Something strange is going on with TikTok, and it’s tough to put your finger on it. If you scroll for a long time on any given afternoon, you will start to notice it: the lines around the jaw, the way they look, and the kind of confidence that doesn’t need your approval. All of a sudden, faces from a different time are everywhere. Not through campaigns that bring back memories or look back at fashion week. Just because an algorithm found something it wasn’t supposed to.
Like most things on TikTok, the trend began in a quiet way. People started posting old videos and scanned magazine spreads from the early 1990s. There was Vendela on the cover of Sports Illustrated, Guinevere van Seenus in an old campaign, and Anneliese Seubert in a picture that was put together so well that it doesn’t even look like an ad. The comment sections quickly got full. Gen Z, who grew up with filtered selfies and the same beauty tutorials, didn’t laugh at these women. They were shocked by them.
It’s possible that they weren’t responding to beauty in the usual sense. There was more to it than that.

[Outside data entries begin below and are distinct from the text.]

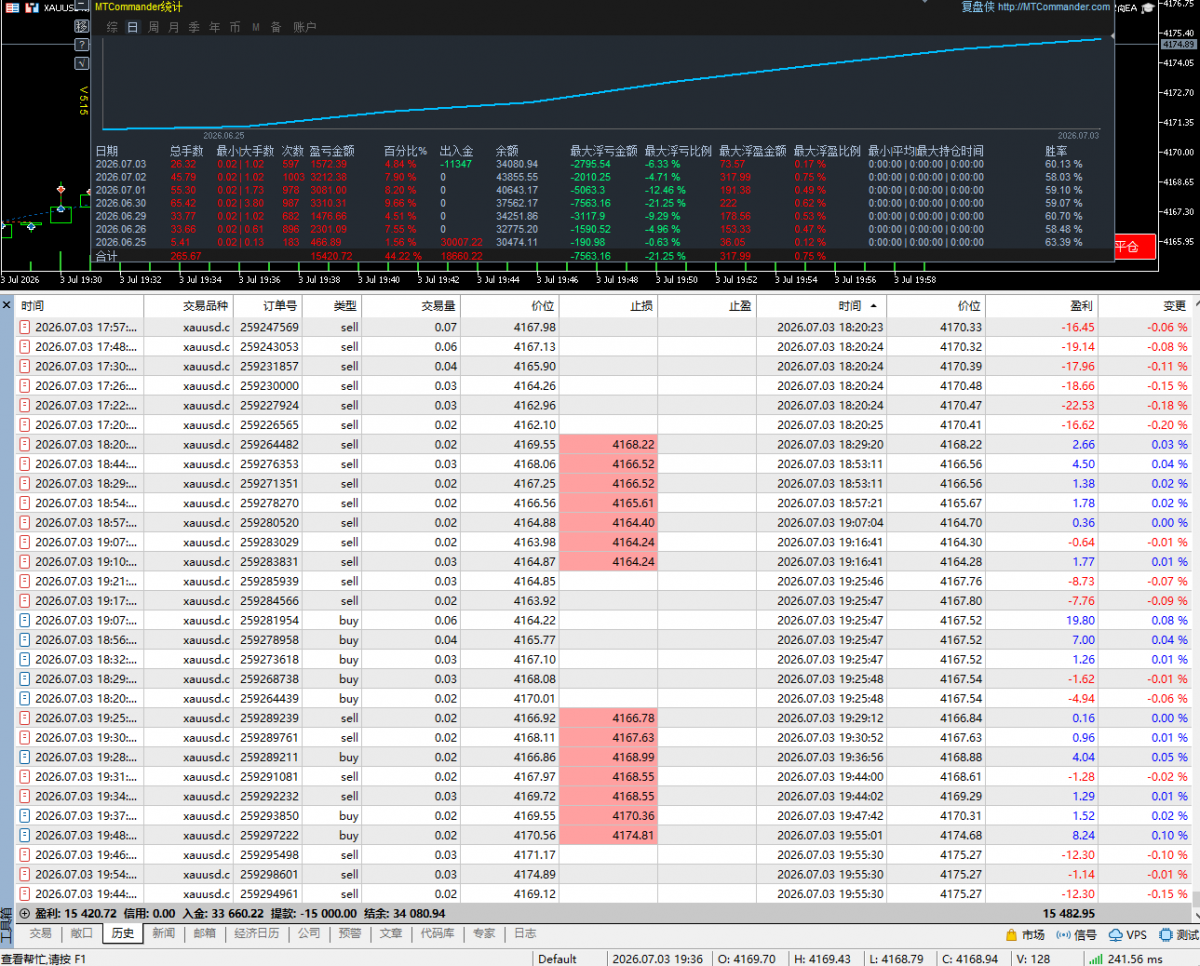Image resolution: width=1200 pixels, height=966 pixels.
Task: Switch to the 交易 Trade tab
Action: click(40, 933)
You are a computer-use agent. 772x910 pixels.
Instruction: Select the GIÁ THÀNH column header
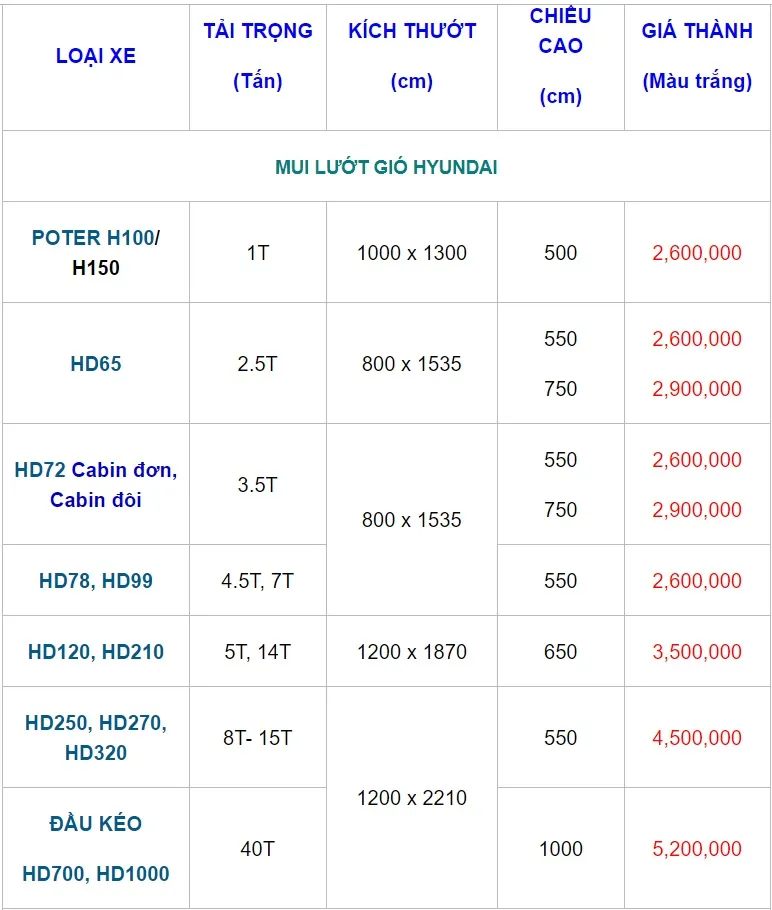(x=697, y=31)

Instead of being made by an algorithm and edited to be perfect in every way, these models looked like real people who had been photographed. The faces were all different. There were depths. The idea seemed pretty radical.

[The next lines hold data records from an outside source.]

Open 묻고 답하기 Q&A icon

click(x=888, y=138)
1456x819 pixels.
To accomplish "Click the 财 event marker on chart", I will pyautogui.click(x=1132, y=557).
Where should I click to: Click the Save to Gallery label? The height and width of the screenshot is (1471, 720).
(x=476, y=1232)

Vendela Kirsebom is probably the best example of what came after. She went back to the Sports Illustrated Swimsuit runway during Miami Swim Week in 2023 and did the famous pose she did on the cover of the magazine in 1993. The reception was huge. People didn’t look at her as interesting or like a throwback. People talked to her like she was important because TikTok had already made her important again. People in the room knew her face before she left.
It’s not just the comeback that’s interesting; it’s also how it happened. It wasn’t planned by a publicist. No plan was made to bring the brand back to life. Someone who really liked what they were watching posted a bunch of short videos that brought in people who hadn’t been there before. Some of those models, like Anneliese Seubert, have been working quietly for years, doing odd jobs for brands like Australia’s Country Road without much attention. TikTok found them and turned up the volume on careers that had stopped being as loud before.
Right now, this feels like a part of something bigger than nostalgia. The posts that are going viral are ones that talk about the difference between beauty in 1996 and today. In 1996, beauty was like a magazine spread that you looked at for a short time. Today, beauty is like something that an algorithm shows you all day. It can be really clear for women on TikTok to describe what it’s like to scroll through 10,000 identical faces before breakfast. In this situation, a supermodel from 1993 who looks like a real person starts to feel better.
People in the fashion world have seen. The style that was popular in those magazine spreads—with its fitted blazers, pencil skirts, glasses, and shapely clothes—has started to be used as a model again by both designers and fast-fashion brands. The line between historical reference and current trend is not as clear as it used to be.
There is still a lot of uncertainty about whether any of this will lead to long-term innovation in the models themselves or whether it is just a warm wave that will pass. For now, though, there is something quietly satisfying about seeing an era that fashion said was over come back through the door—not because of a corporate campaign, but because some teenager hit “repost.”